В реплисому, по-видимому, включаются продукты генов dnaB и dnaC, необходимые в течение всей редупликации. Продукт гена dnaB Е. coli оказался ферментом, катализирующим ДНК-зависимый гидролиз рибонуклеозидтрифосфатов до рибонуклеозиддифосфатов и фосфата. Эту активность примерно в 20 раз стимулирует добавление молекул ДНК. Роль продукта dnaB в редупликации пока не установлена. Продукт dnaG необходим для инициации синтеза новых фрагментов Оказаки.
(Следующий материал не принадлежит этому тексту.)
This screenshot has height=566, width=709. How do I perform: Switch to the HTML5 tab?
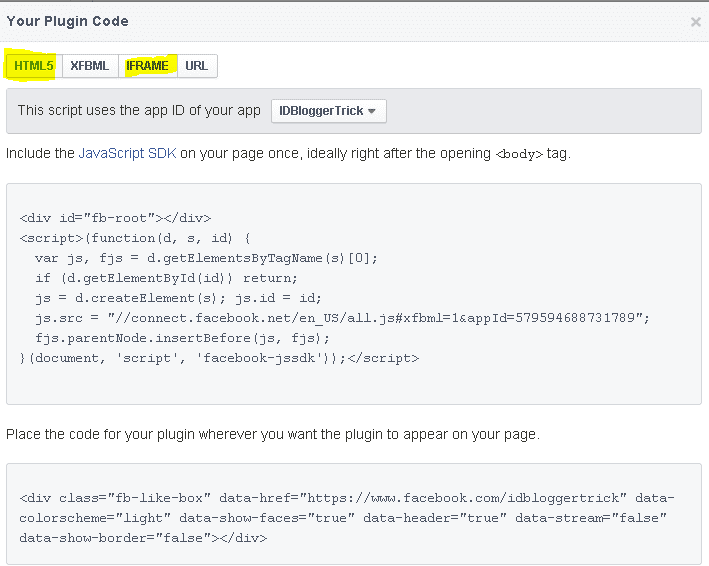(x=34, y=66)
Существенным компонентом реплисомы может быть также белок, связывающий ДНК, который обнаружен у ряда объектов - прокариот и эукариот. Белок стимулирует редупликацию и рекомбинацию. Видимо, в ходе редупликации он облегчает разделение комплементарных цепей ДНК.
Компонентами реплисомы являются также ферменты, названные топоизомеразами. Их функция — изменение степени суперспирализации ДНК и последующего соединения разорванных концов. Наконец, найдено несколько ферментов, которые плавят ДНК (разделяют комплементарные цепи) за счет использования энергии гидролиза АТФ, например продукт гена rep Е. coli.
Итак, в репликационной вилке происходит множество событий: раскручивание ДНК, разделение ее комплементарных цепей, синтез затравочного фрагмента РНК с последующим образованием фрагмента Оказаки, удаление РНК-затравки, заполнение образовавшегося односпирального пробела и ковалентное соединение фрагментов Оказаки.